Instruction: In the material, take the stretch from the line containing "Given: Open the" through the line containing "Screen dimensions: 1366x728". Switch "Manufacturing Price" to "Sale Price" and write out only those lines, leaving everything else unchanged.

Entries shown:

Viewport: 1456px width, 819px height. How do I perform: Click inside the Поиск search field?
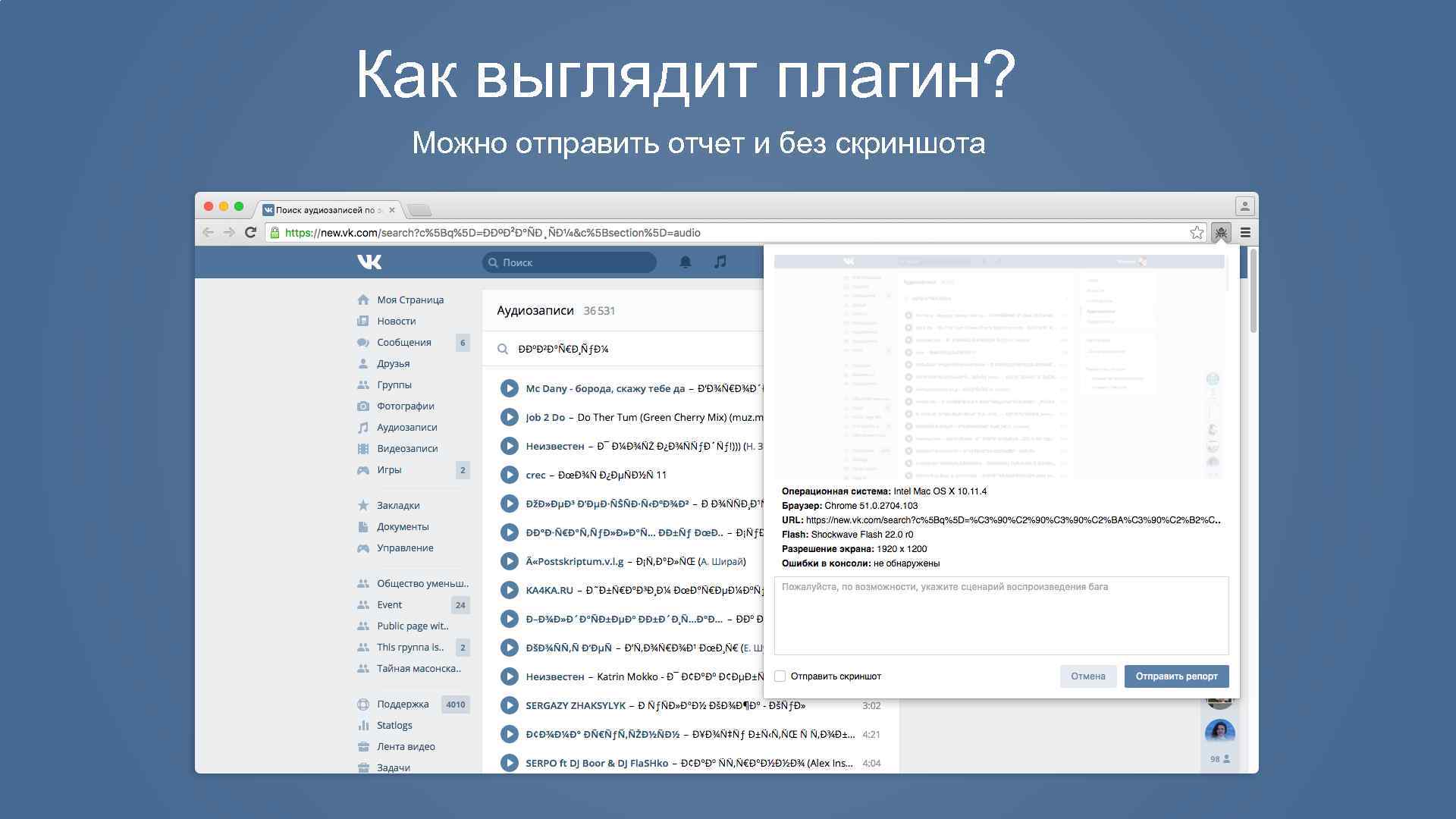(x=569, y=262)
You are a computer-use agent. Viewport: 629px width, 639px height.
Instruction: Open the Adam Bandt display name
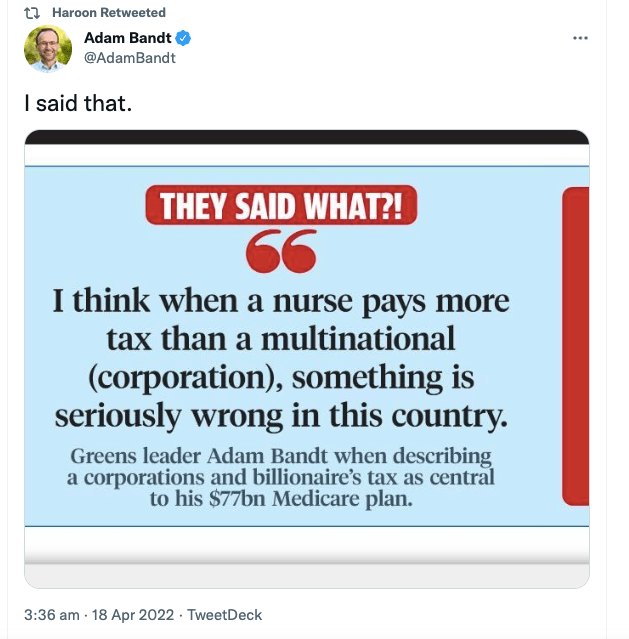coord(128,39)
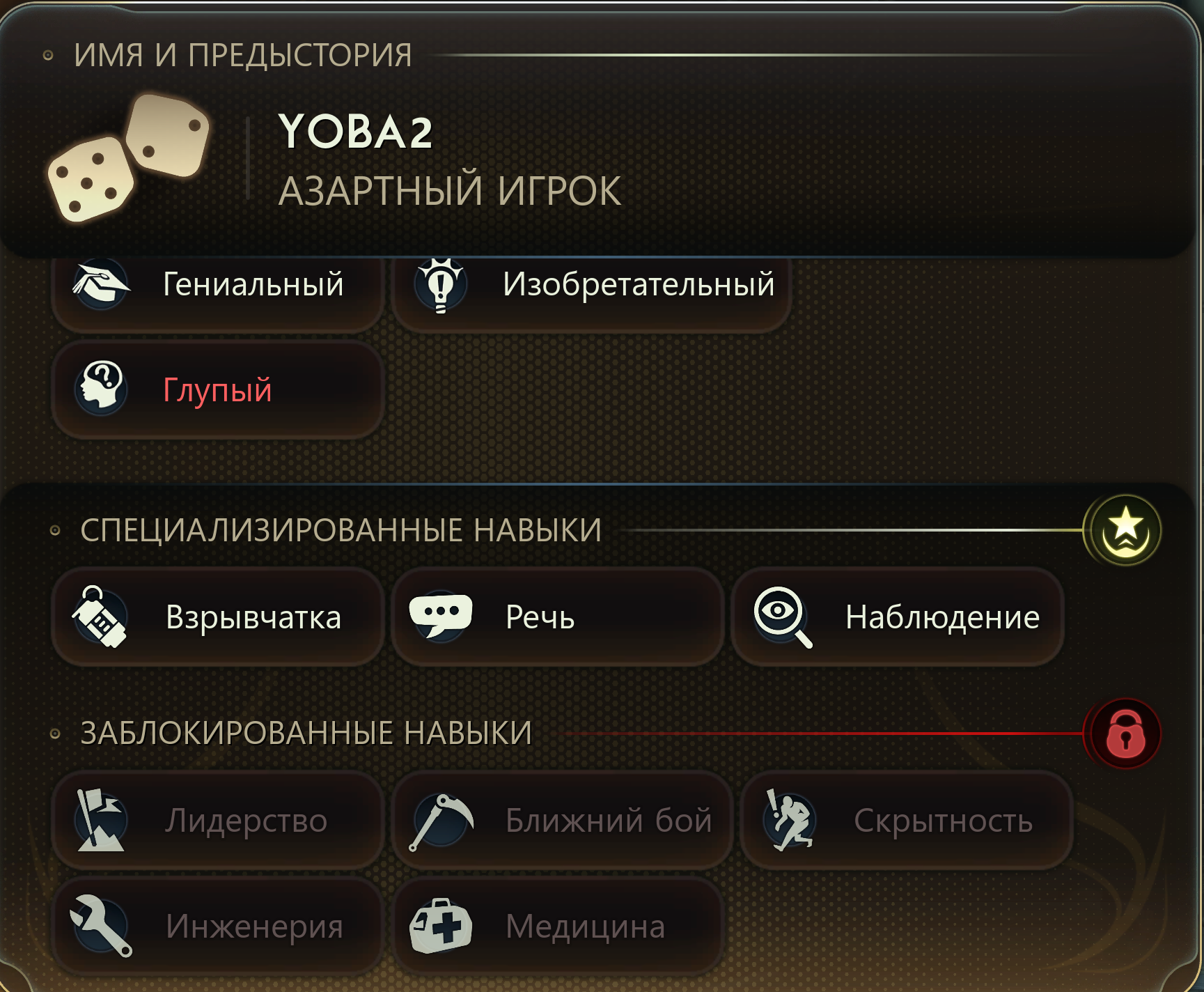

--

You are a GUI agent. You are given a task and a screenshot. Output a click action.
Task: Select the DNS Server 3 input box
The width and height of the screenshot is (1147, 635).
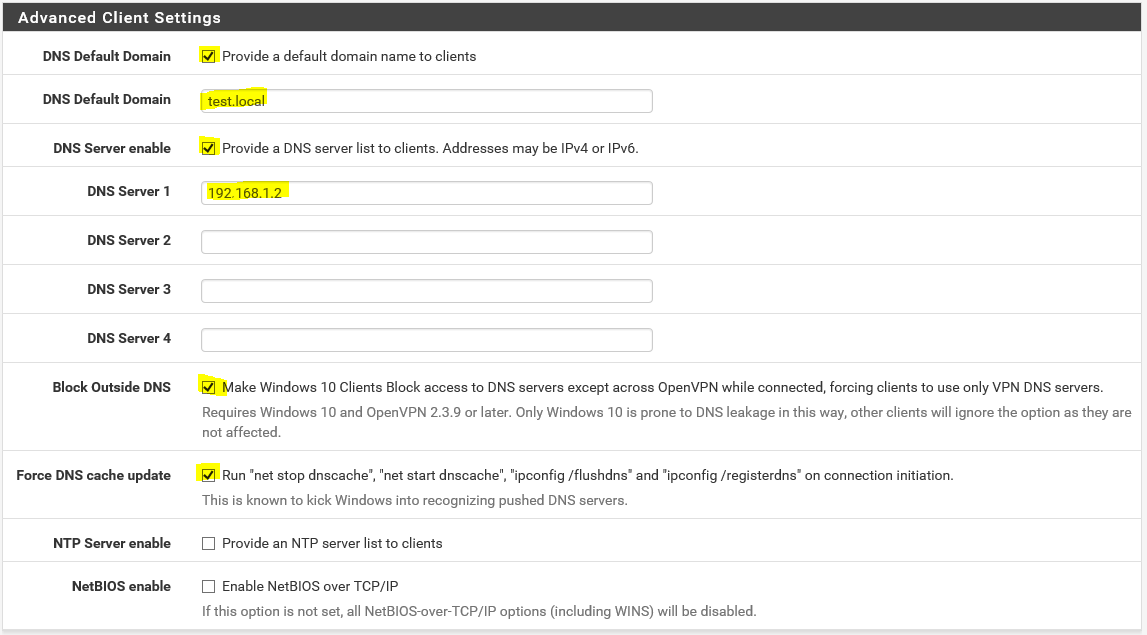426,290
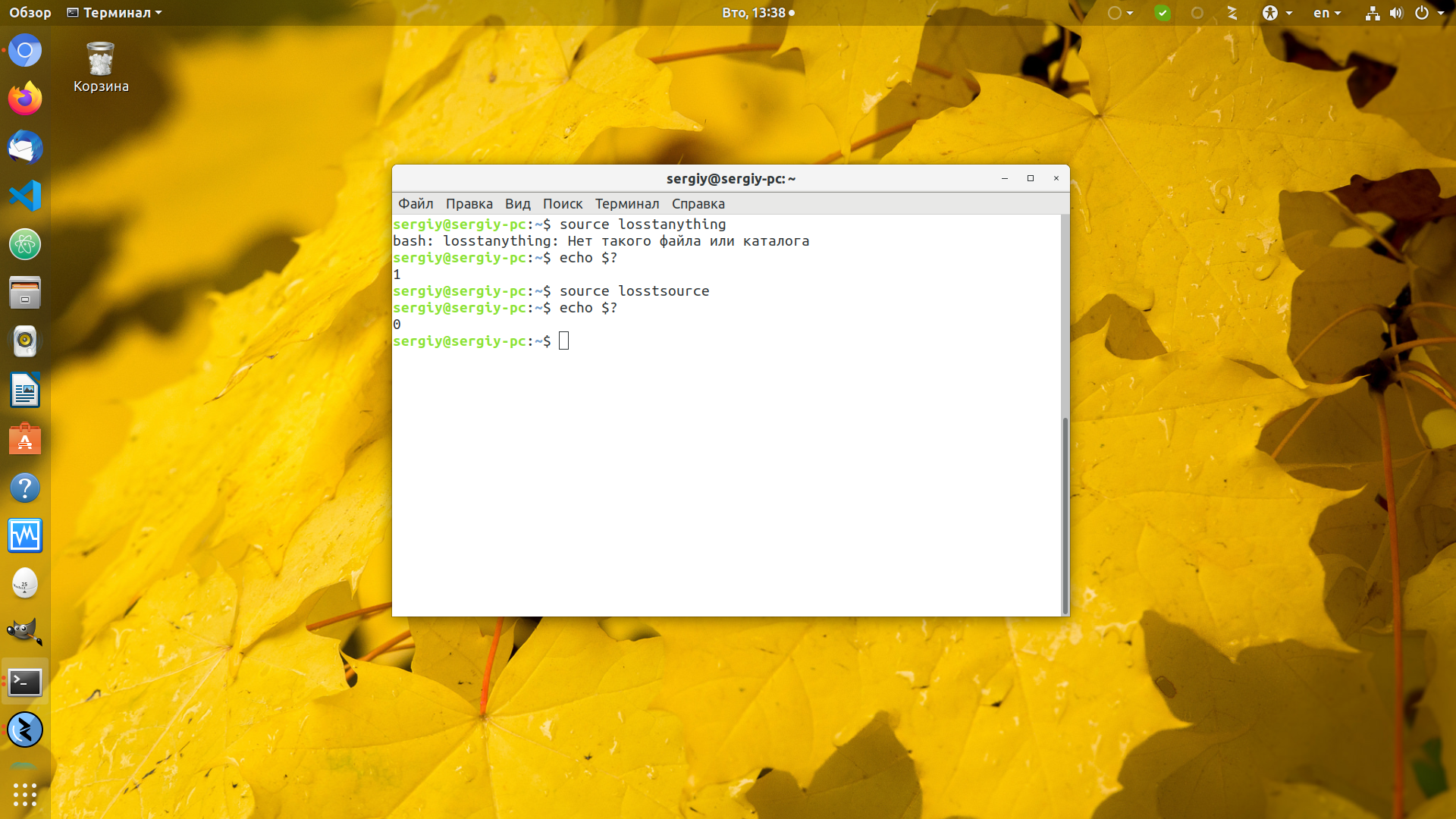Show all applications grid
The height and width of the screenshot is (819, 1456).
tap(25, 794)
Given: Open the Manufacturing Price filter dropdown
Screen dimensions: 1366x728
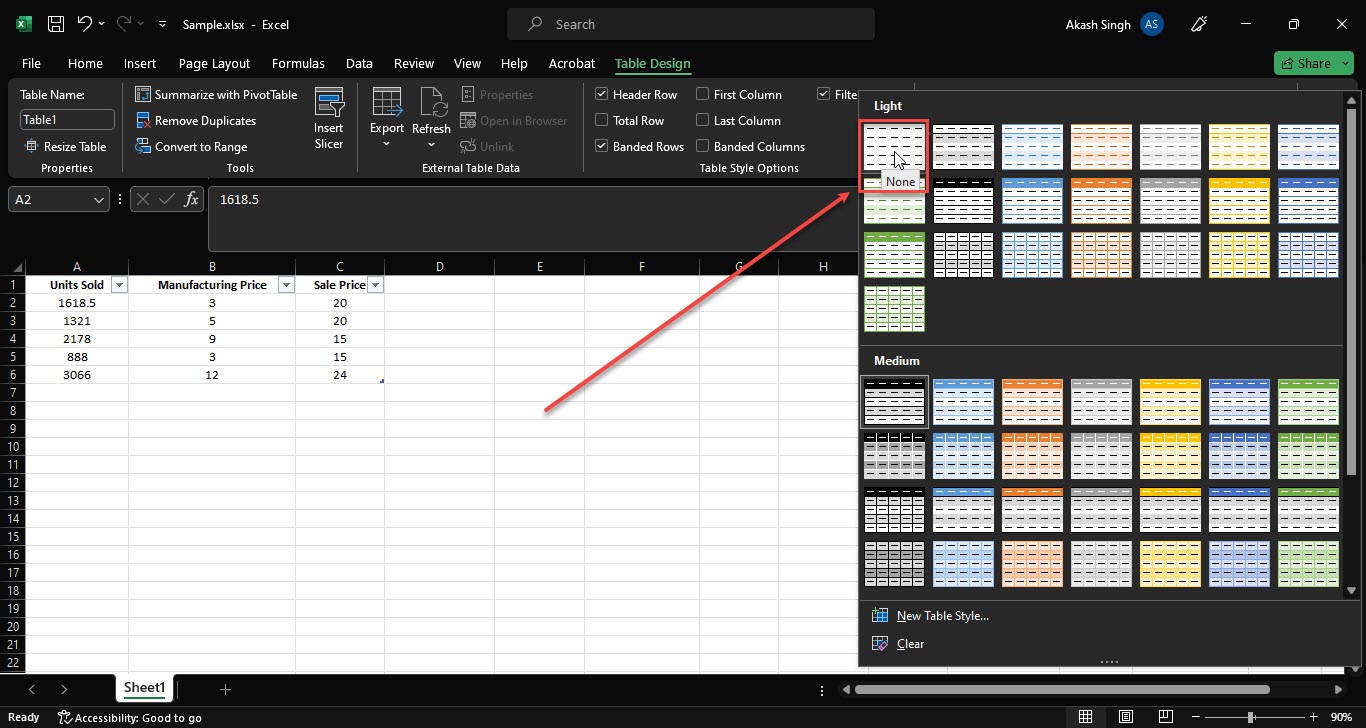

* * *

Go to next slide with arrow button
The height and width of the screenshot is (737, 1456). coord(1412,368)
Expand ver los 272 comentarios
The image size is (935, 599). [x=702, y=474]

Finished exercise:
Given: Open the Sale Price filter dropdown
Screen dimensions: 1366x728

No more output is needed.